Writes Walters, the council-manager form of government started out as a species of checks and balances.
“By the late 20th century, however, civic leaders in larger cities were beginning to recognize that the city manager system had limitations and drawbacks,” he continues.
“Managers were typically beholden only to their city councils, whose members had parochial preoccupations. And while mayors elected by their entire cities may have had broader visions, they had little or no power to realize them, or to influence nonmunicipal factors, such as schools or regional transportation, that could affect their residents’ lives.
“By and by, it became evident that when cities reach certain levels of population, cultural diversity and economic complexity, their mayors need to become the equivalents of governors and presidents – elected executives with authority to make things happen and be held accountable for what happens.”
Agreed, though I would add an important caveat. A city is not ripe for a strong mayor form of government when it merely reaches “certain levels of population, cultural diversity and economic complexity” but when it reaches a level of civic literacy and can reliably draw on qualified candidates.
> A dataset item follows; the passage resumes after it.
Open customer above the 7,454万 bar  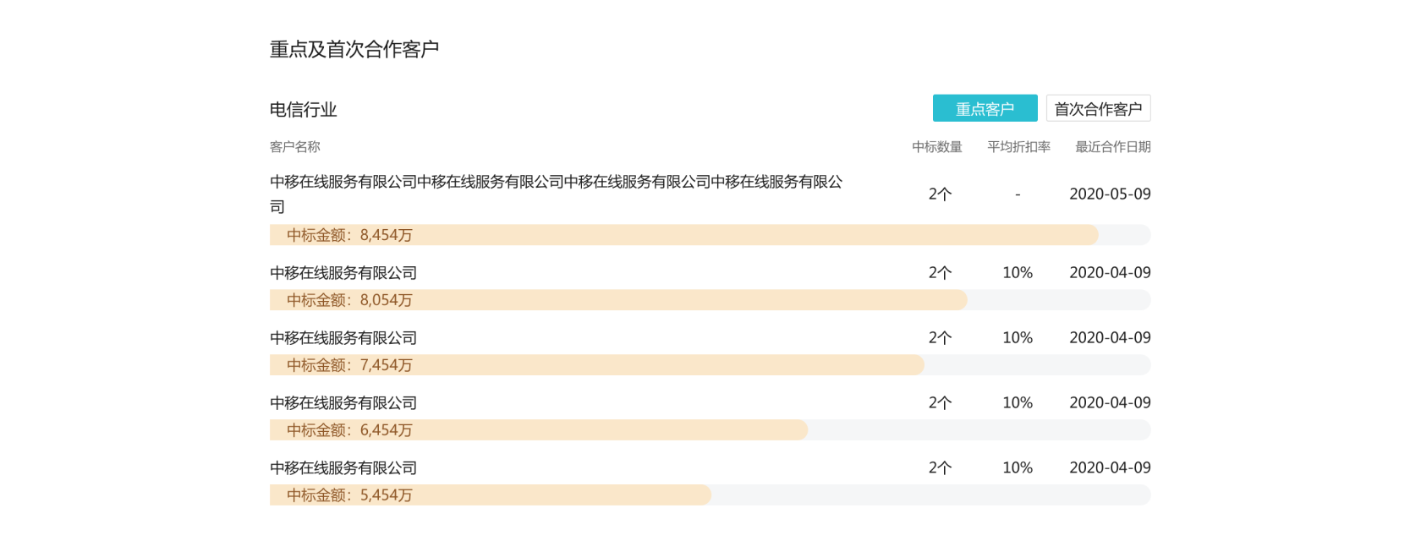pyautogui.click(x=343, y=338)
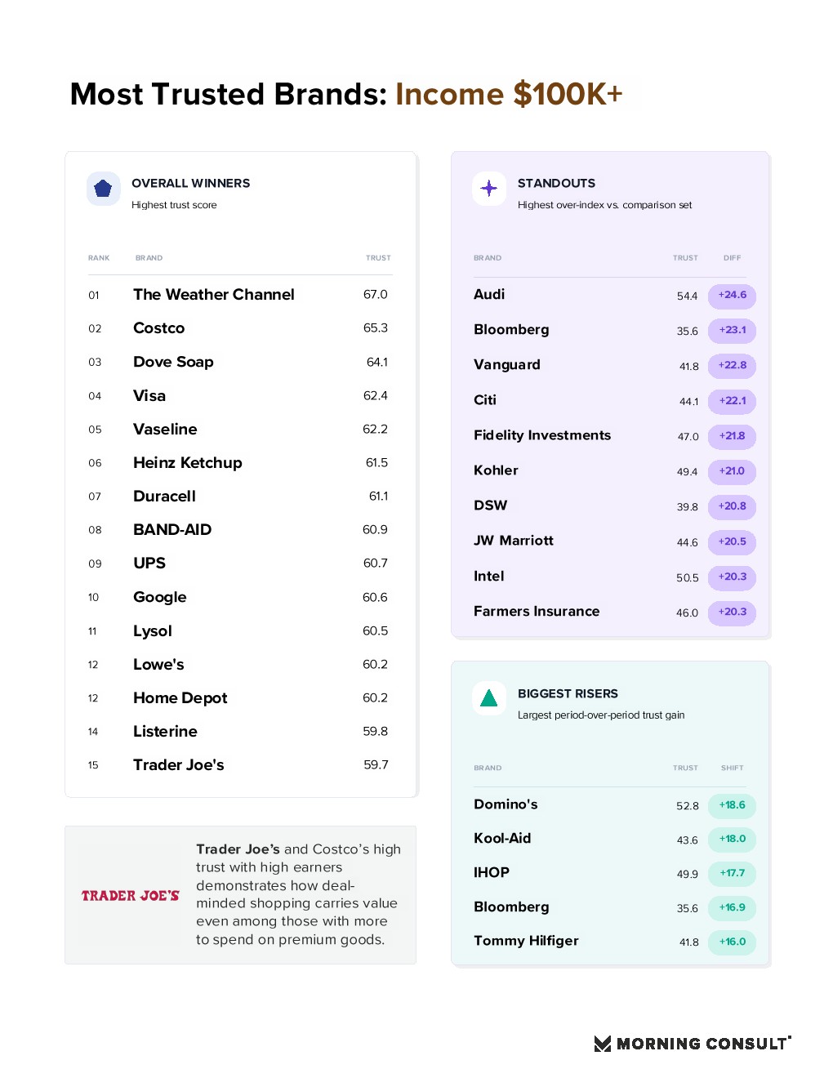The height and width of the screenshot is (1078, 833).
Task: Click the Income $100K+ title text
Action: coord(509,94)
That is something Walters may take for granted in Sacramento. As Silva’s election shows, that cannot be taken for granted in Stockton.
Here, where one in four live in poverty, and where a high number drop out of high school, and fail to go on to college and earn a degree, there remain too many of what former City Manager Bob Deis called “charlatans:” people who combine ambition, populism and dreadful lack of real governing ability. Making one of them a strong mayor would lead to a debacle.
I would add that there is an underclass of political consultant and others here who profit from civic illiteracy.
So Stockton’s educational system, economy and civic culture all should be strengthened before the city hazards a strong mayor form of government. At the very least groups such as Jane Butterfield’s good government group and the San Joaquin County Taxpayers Association ought to be strengthened to keep the “charlatans” in check.